═══ DATA FOR PROCESSING

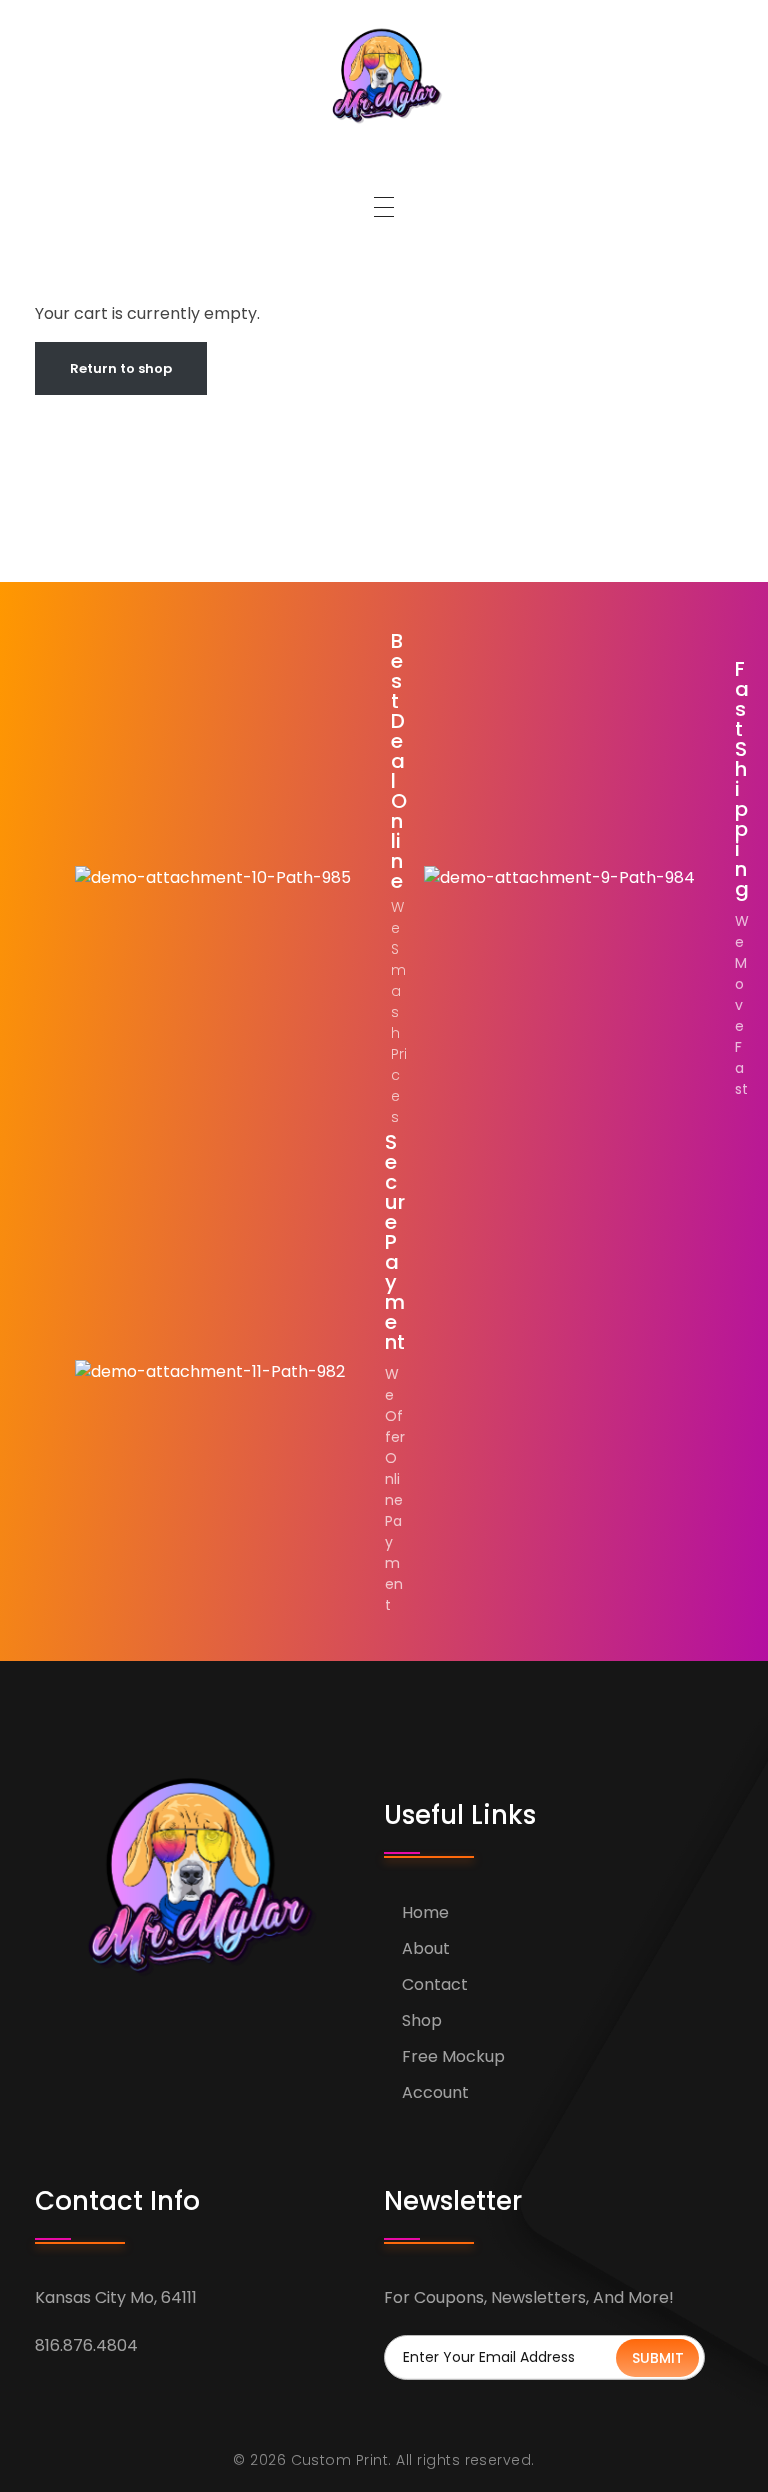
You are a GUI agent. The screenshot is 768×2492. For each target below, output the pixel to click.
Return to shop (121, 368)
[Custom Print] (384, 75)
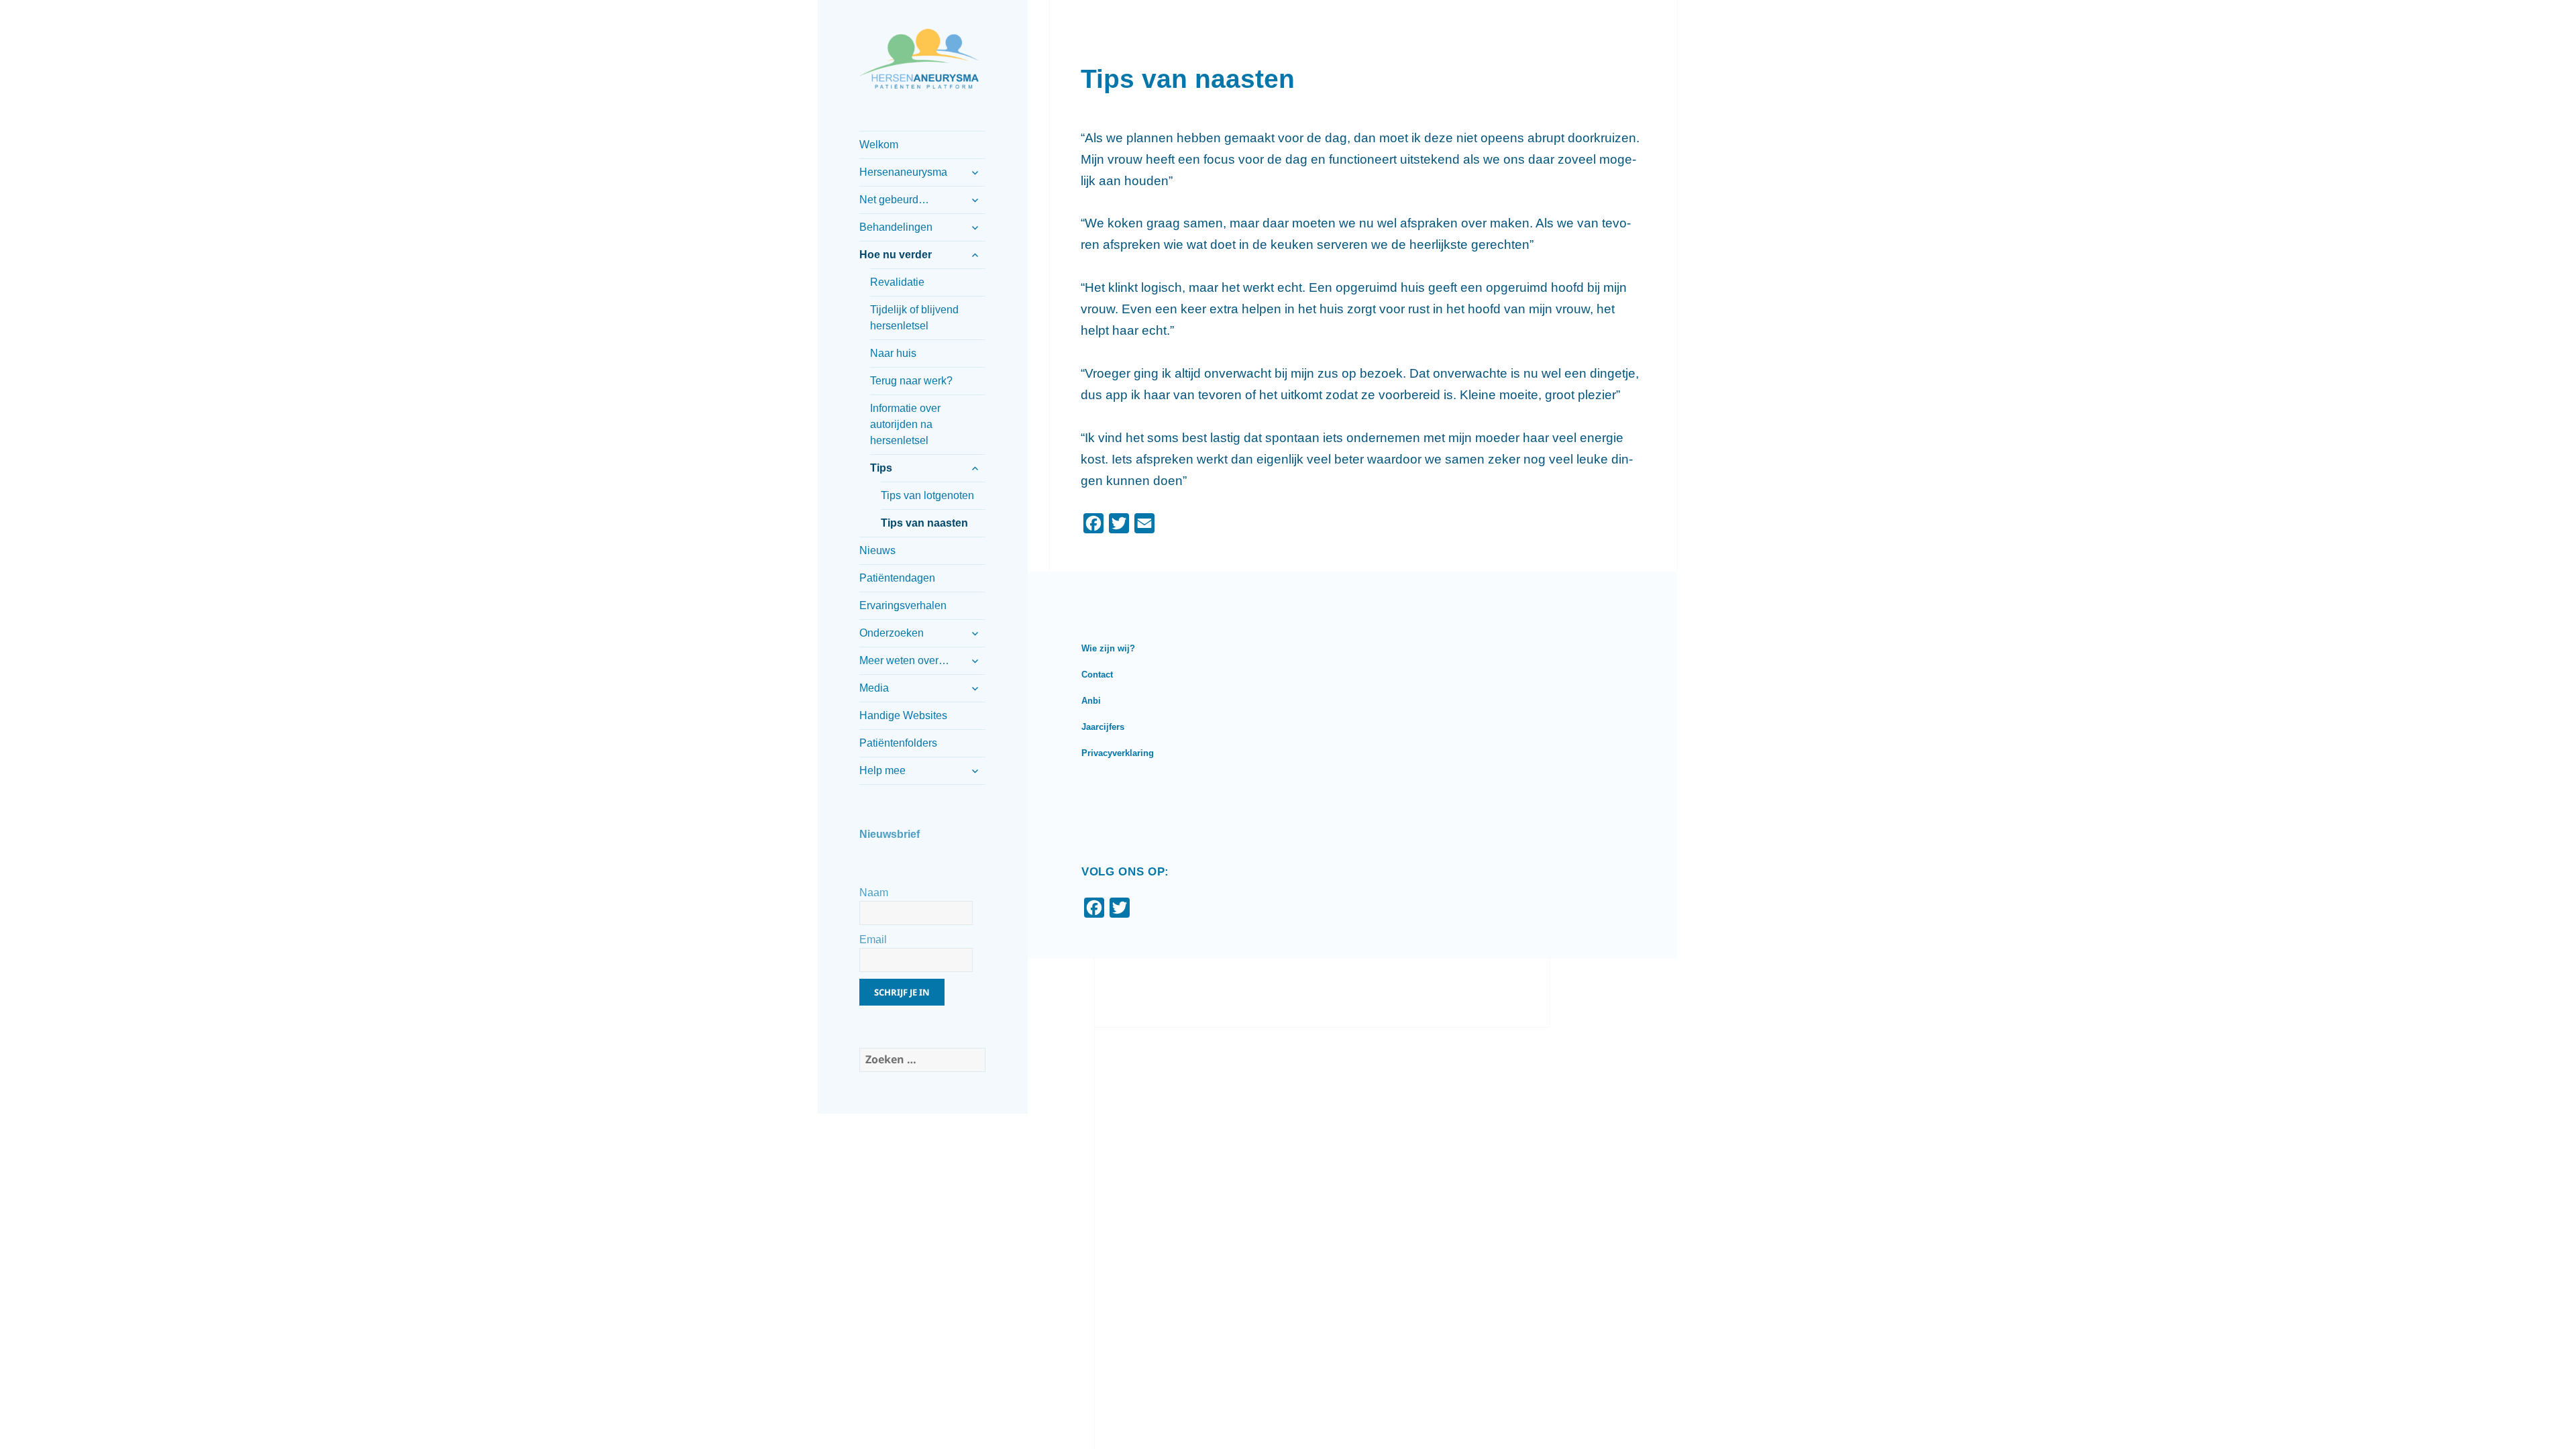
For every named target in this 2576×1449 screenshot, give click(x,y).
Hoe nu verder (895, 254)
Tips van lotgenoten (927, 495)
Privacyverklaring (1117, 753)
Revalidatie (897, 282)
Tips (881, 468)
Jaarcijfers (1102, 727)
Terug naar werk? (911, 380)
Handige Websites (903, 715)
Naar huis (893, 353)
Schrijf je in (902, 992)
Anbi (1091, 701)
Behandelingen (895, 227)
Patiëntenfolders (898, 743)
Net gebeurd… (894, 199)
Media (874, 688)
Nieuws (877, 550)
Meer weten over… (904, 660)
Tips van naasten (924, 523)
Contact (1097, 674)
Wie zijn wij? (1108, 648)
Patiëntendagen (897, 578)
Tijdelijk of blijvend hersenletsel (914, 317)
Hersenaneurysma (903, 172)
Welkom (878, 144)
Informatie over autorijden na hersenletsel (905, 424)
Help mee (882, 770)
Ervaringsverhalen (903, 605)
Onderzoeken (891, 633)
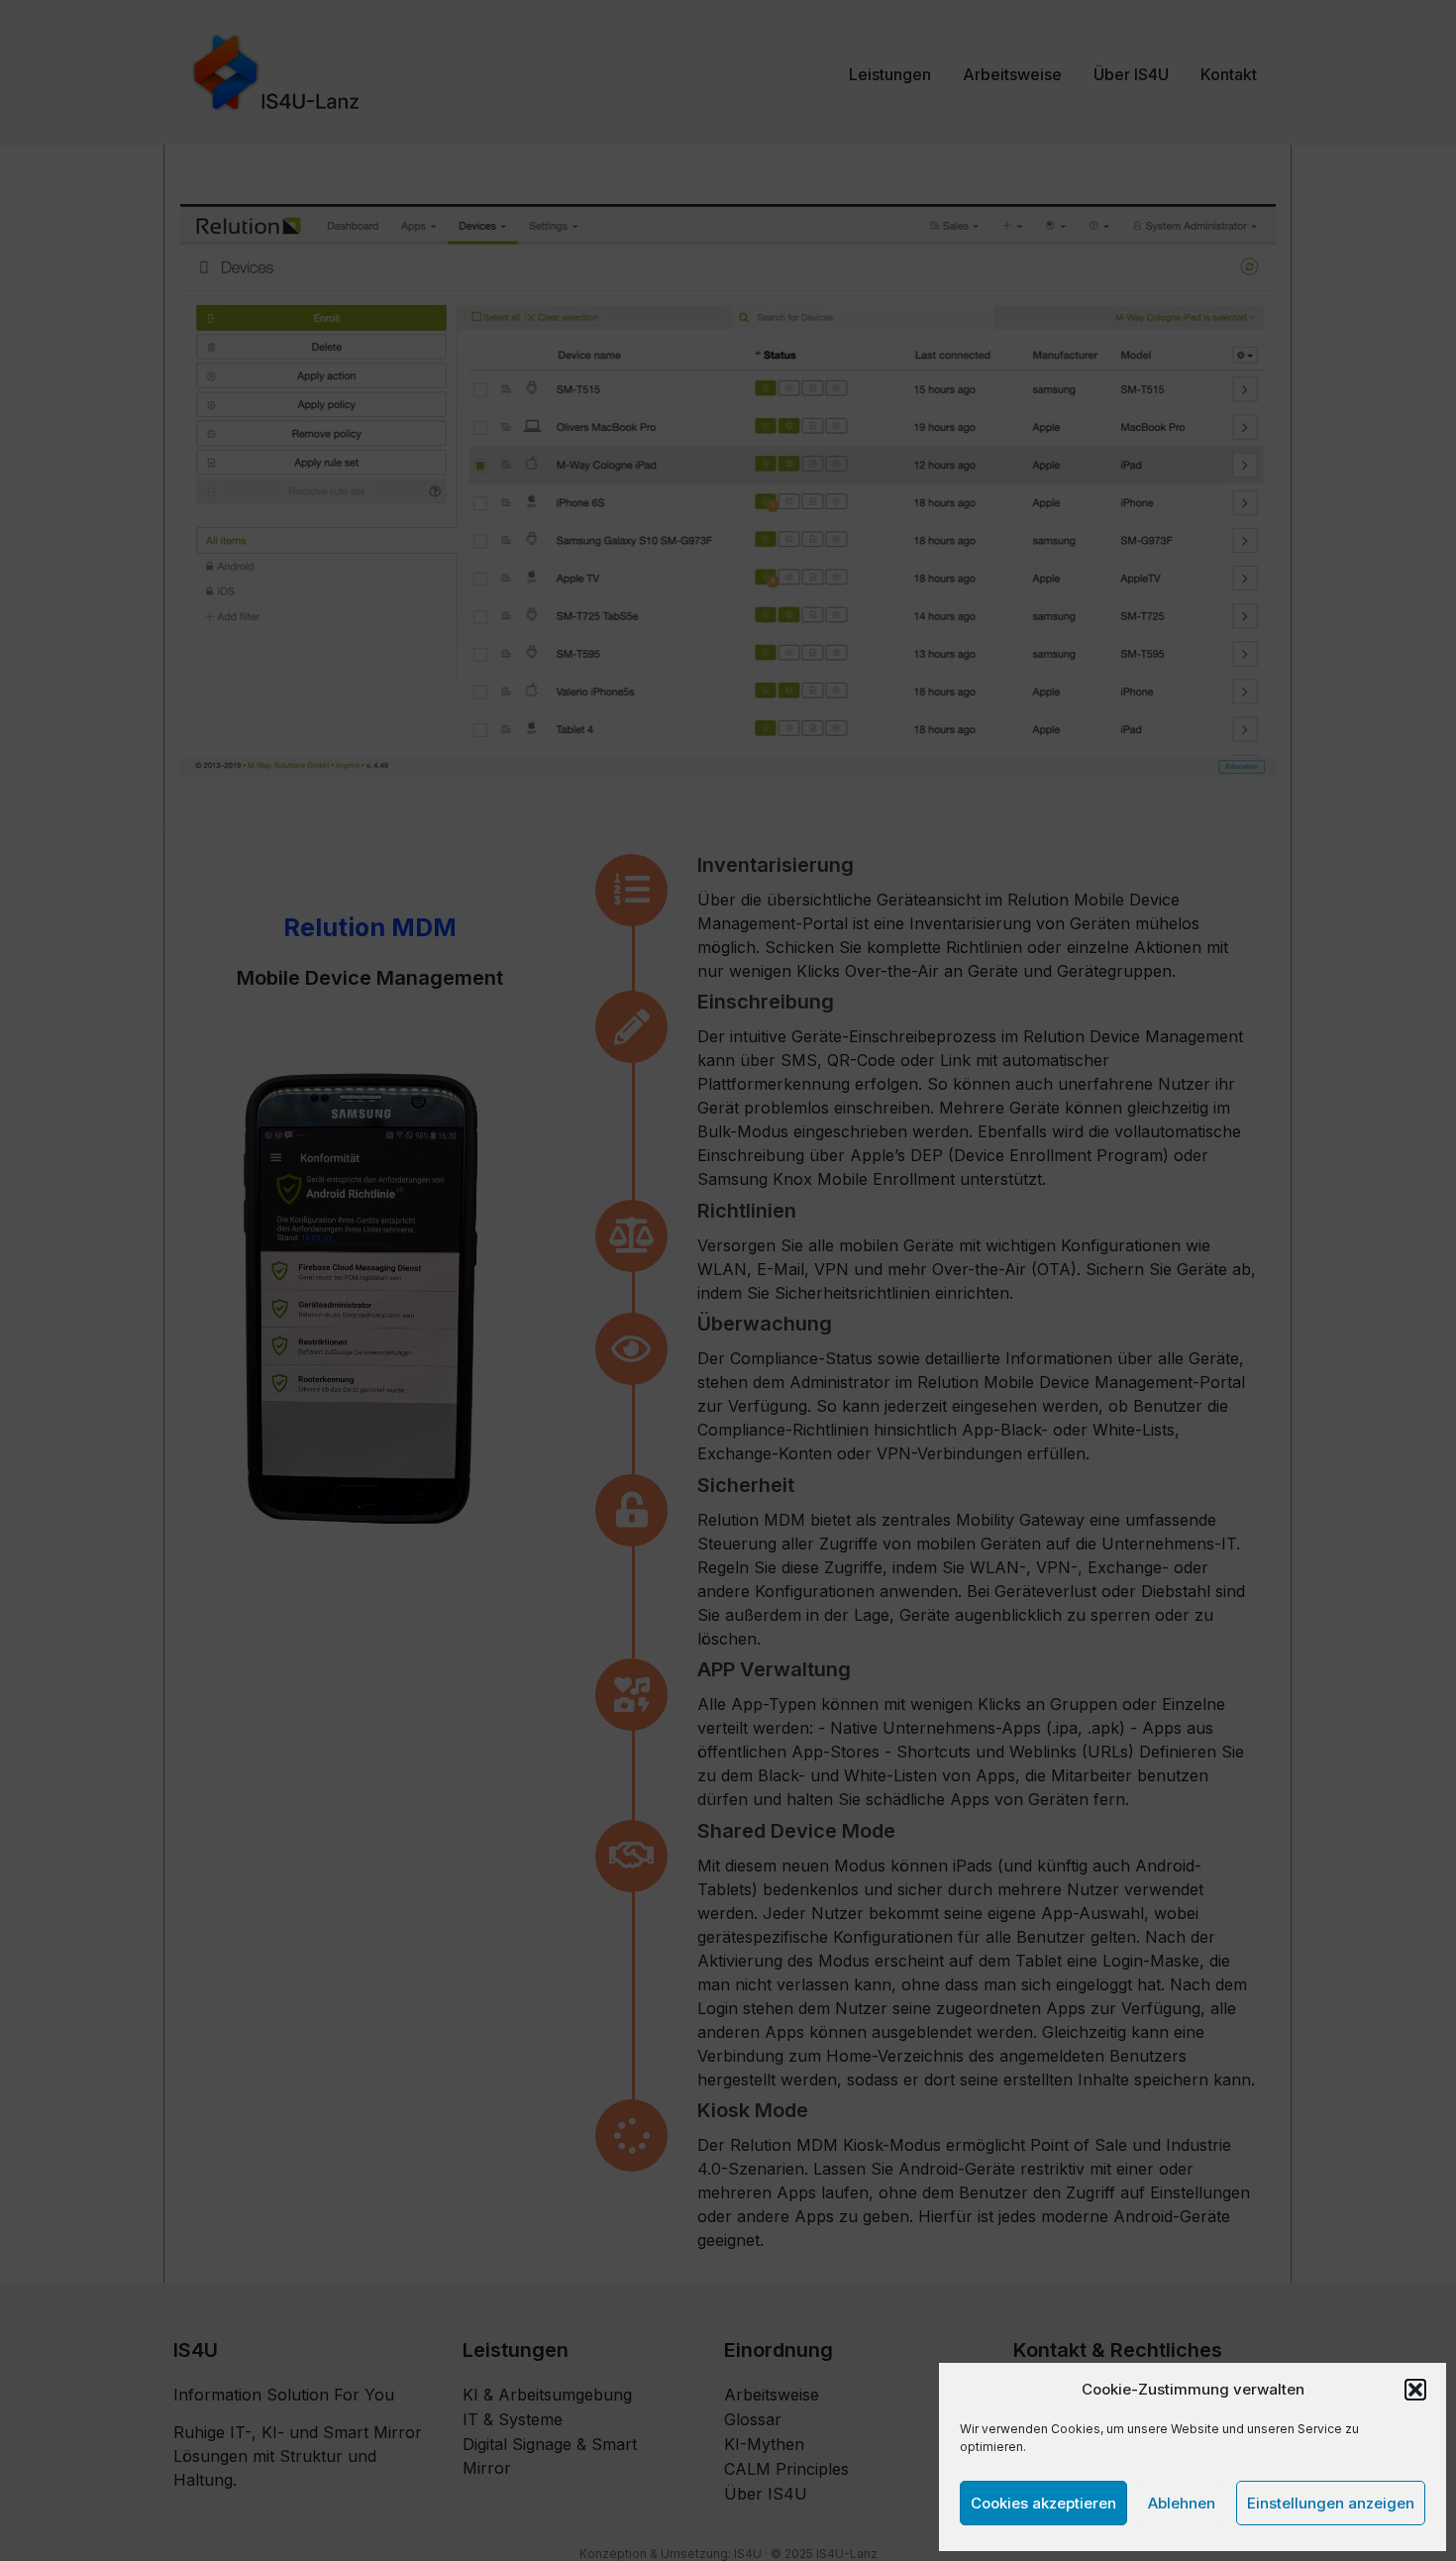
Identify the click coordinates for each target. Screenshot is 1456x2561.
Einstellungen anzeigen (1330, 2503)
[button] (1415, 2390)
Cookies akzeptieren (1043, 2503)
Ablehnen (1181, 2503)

══════

== YOUR ASSIGNMENT ==
Using the records above, copy every line that has the word "Tips" in it.

== TASK RESULT ==
Tips van lotgenoten (927, 495)
Tips (881, 468)
Tips van naasten (924, 523)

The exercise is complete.